Staphylococcus Aureus infection - or staphylococcus - is quite common, especially in hospitals. Under normal conditions, they are not too difficult to treat. But methicillin-resistant staphylococcus - or MRSA (Methicillin-resistant Staphylococcus Aureus) - is a strain that has developed resistance to most of the antibiotics we currently have. That means it will quickly develop from an external infection, such as a skin infection, into a dangerous disease, which can be life-threatening.

Photograph of Aureus Staphyloccocus bacterium.

According to the CDC, about 80,000 MRSA infections are diagnosed in the United States each year, and about 11,000 people die from complications of MRSA - and right now, we really don't have much. choose to fight them.

That's why the discovery of this new compound, dubbed "Darwinolide" , became so rewarding. Researchers found it in an Antarctic sponge , called Dendrilla membranosa , that initially tested it to kill 98.4% of MRSA cells.

Dendrilla membranosa sponges in Antarctica.

"It is an effective protection against bacteria with interesting properties . " One of the researchers, James McClintock, from the University of Alabama in Birmingham, said.

It is still very early to confirm, but this is not the first time that interesting medical compounds have been found hiding in Antarctic ocean organisms. McClintock and his team have identified an algae compound that helps fight the H1N1 flu virus, and there is another effect against skin cancer.
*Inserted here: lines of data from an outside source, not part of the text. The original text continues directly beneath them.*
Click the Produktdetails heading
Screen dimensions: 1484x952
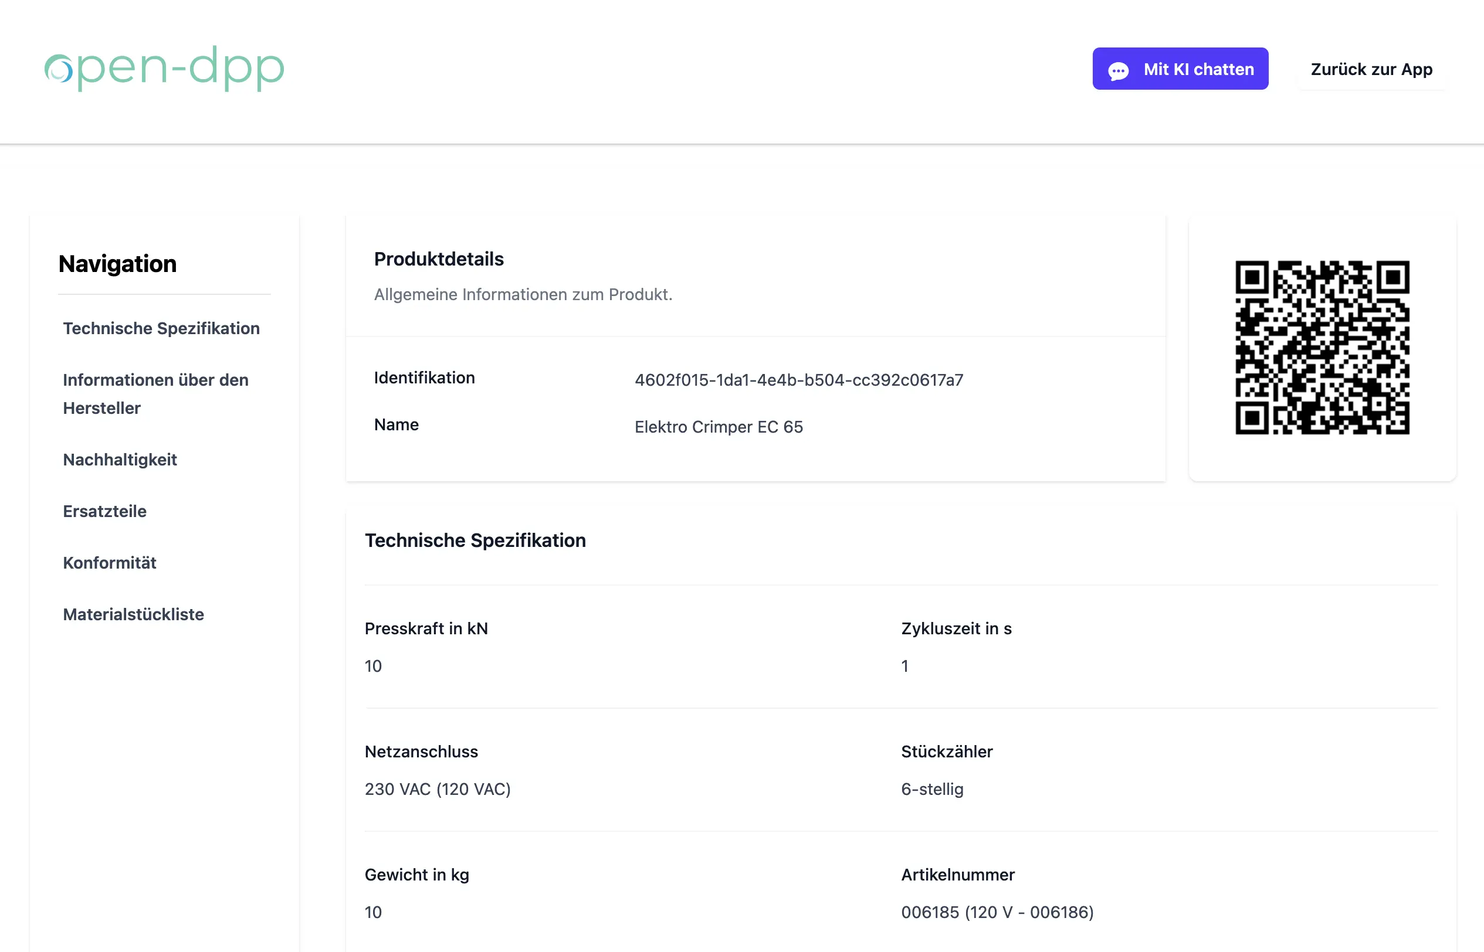click(x=439, y=259)
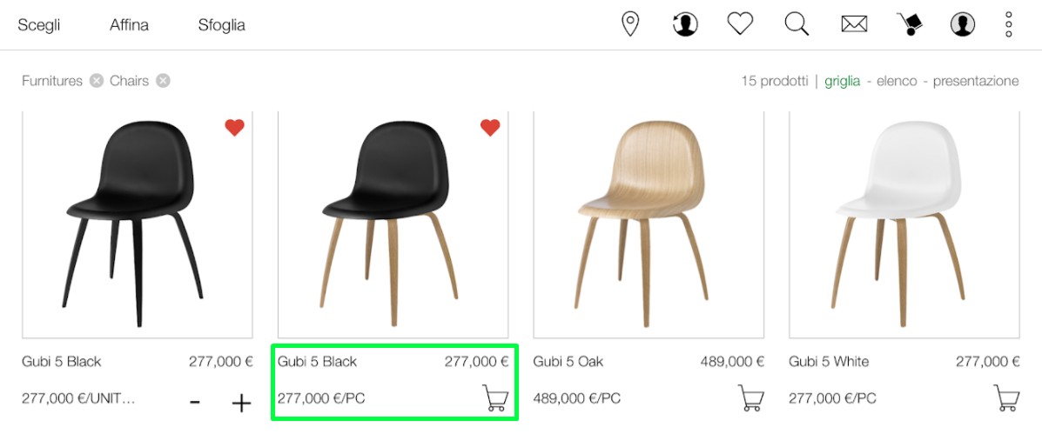Add Gubi 5 Oak to cart
This screenshot has width=1042, height=434.
click(751, 398)
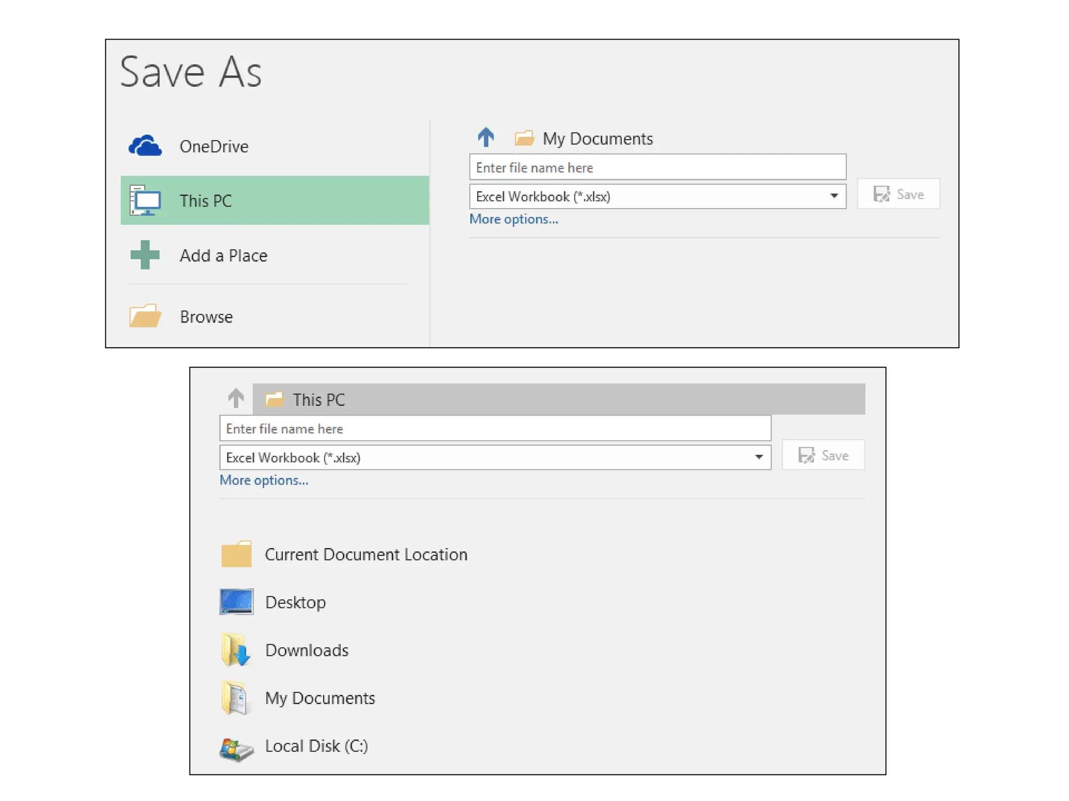The width and height of the screenshot is (1069, 801).
Task: Open the lower More options link
Action: click(264, 480)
What appeals to biologists is that the area is so harsh that life is forced to find some unique ways to survive - including some powerful, defensive mechanisms, for example, compounds. toxic.

Darwinolide is resistant to MRSA in clinical trials.
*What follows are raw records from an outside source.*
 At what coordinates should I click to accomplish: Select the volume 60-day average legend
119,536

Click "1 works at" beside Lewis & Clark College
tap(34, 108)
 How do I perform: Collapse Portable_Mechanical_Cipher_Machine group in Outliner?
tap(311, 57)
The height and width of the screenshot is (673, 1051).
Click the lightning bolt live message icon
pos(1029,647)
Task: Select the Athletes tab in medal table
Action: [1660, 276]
"Sponges are not protected by shells and they cannot move." McClintock said. He added that this helps them not need any physical defense to fight the bacteria that are full in their water environment. "When you are in such an unprotected state, you will suffer a continuous battle."

The solution of sponges is to produce a series of "uncomfortable compounds" to kill bacteria as soon as they come in contact, hoping to keep themselves from becoming infected. And McClintock's team is now able to isolate one of those substances - darwinolide - and has shown its enormous potential, at least in the lab, to fight MRSA.

Researchers now have patents for this compound, but they are still in the process of understanding exactly how it works. So far, tests only show that it has a special structure, allowing it to penetrate the " biofilm" that MRSA uses to protect itself from treatments.

"When we use antibiotics, they are like chasing this kind of bacteria in the water." McClintock said that is why antibiotics are often useless against MRSA.

Microscopic images show that MRSA bacteria are surrounded by cells.

"Darwinolide is different from previous compounds, but is somewhat similar to drug candidates from sponges, because its inner ring structure is rearranged in an unusual way." Another researcher in the group, Charles Amsler, added.

"If the rearrangement of important chemicals is part of the ability to effectively combat bacterial biofilm, it can help create a scaffold to develop types. Other drugs target pathogens within the biofilm. "

The next step will be Darwinolide synthesis in the lab, so they are not dependent on extracting them from the Antarctic sponges anymore. This will also provide more insight into its structure, and will help the whole team find out exactly how it works against MRSA, and whether it can turn into a treatment. .

If researchers can show that Darwinolide is resistant to MRSA in clinical trials, it could help save the lives of tens of thousands of people every year, so everyone is very interested in seeing what What will happen next.